O ginecologista conta que a constatação científica mais forte é a de que a taxa de gravidez é maior entre mulheres com níveis normais de vitamina D. Em uma revisão de artigos sobre o tema, Marilyn Urrutia Pereira, professora da Pontifícia Universidade Católica do Rio Grande do Sul, apontou outras complicações. ;Estudos recentes enfatizam a importância de papéis não clássicos da vitamina D na gestação e na placenta, e relacionam a deficiência na gravidez à pré-eclampsia, à resistência à insulina, ao diabetes gestacional, à vaginose bacteriana e ao aumento da frequência de parto cesáreo;, enumerou a pesquisadora em artigo divulgado na Revista Paulista de Pediatria.
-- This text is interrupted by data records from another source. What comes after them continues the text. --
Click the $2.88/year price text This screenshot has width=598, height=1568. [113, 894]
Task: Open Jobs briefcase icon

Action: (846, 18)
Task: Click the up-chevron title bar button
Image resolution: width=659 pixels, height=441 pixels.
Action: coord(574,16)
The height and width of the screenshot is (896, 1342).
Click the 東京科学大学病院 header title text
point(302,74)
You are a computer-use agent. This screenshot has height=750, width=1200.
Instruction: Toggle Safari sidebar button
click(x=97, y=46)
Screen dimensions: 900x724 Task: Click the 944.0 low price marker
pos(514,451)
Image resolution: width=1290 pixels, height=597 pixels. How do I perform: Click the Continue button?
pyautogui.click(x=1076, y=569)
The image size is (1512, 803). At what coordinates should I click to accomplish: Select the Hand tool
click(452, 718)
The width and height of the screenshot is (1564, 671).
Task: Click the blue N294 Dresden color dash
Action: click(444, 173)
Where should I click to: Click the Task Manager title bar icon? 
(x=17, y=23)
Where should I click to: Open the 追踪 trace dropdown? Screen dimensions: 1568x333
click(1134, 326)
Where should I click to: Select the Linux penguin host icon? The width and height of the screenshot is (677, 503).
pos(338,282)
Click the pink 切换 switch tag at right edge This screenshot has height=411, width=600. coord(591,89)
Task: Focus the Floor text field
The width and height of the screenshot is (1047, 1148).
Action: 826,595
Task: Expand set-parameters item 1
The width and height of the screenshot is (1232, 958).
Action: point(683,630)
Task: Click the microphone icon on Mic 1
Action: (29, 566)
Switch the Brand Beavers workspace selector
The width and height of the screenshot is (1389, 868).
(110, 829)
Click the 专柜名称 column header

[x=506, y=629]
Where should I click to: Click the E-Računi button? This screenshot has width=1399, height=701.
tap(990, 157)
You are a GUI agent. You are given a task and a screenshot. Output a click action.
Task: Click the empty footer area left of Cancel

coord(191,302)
Na análise, ela levou em conta publicações dos últimos 20 anos.

Marilyn Urrutia Pereira cita um estudo prospectivo publicado no The Journal of Clinical Endocrinology and Metabolism e liderado por Anne Merewood demonstrando que o parto cesáreo é quatro vezes mais comum em mulheres com deficiência de vitamina D quando comparados às com taxas normais do composto. Ela pondera, porém, que essas relações são todas observacionais e conflitantes. ;Muitos outros fatores vão influenciar o risco de cesariana, como a preferência do médico e a preexistência de morbidade. A diabete materna, por exemplo, é muito comum quando há deficiência dessa vitamina;, justifica em entrevista ao Correio.

Nova rotina

É consenso, porém, entre os especialistas que, para chegar a taxas saudáveis do composto orgânico, precisa-se mudar um hábito enraizado às preocupações da vida moderna: a proteção excessiva à luz natural. ;As pessoas saem com filtro solar mesmo em dias nublados;, critica Henrique de Lacerda Suplicy, professor da Universidade Federal do Paraná. O também endocrinologista da Sociedade Brasileira de Endocrinologia e Metabologia (Sbem) ressalta que adultos e crianças não devem deixar de se proteger do câncer de pele, mas também precisam estar atentos aos exageros. ;Todos os extremos são errados. Existe hoje uma certa neurose no mundo por conta da exposição ao sol.;

Um estudo conduzido por Jennifer Hilger, da Universidade de Heidelberg, na Alemanha, indicou a prevalência de deficiência de vitamina D em 37,7% da população de 44 países, incluindo o Brasil. Ao todo, foram consideradas cerca de 168 mil pessoas no trabalho de revisão de 195 pesquisas. Segundo Vinicius Medina Lopes, a literatura médica é escassa quanto à avaliação da prevalência da hipovitaminose D no Brasil. ;Os médicos começaram a pedir o exame (que mede a quantidade do composto) há pouco tempo;, diz. ;Mas não há dúvidas de que o sol é o melhor remédio. Até mesmo nos casos mais graves, quando se prescreve a suplementação, o resultado vem mais rápido quando a pessoa também tem contato com a luz natural;, garante.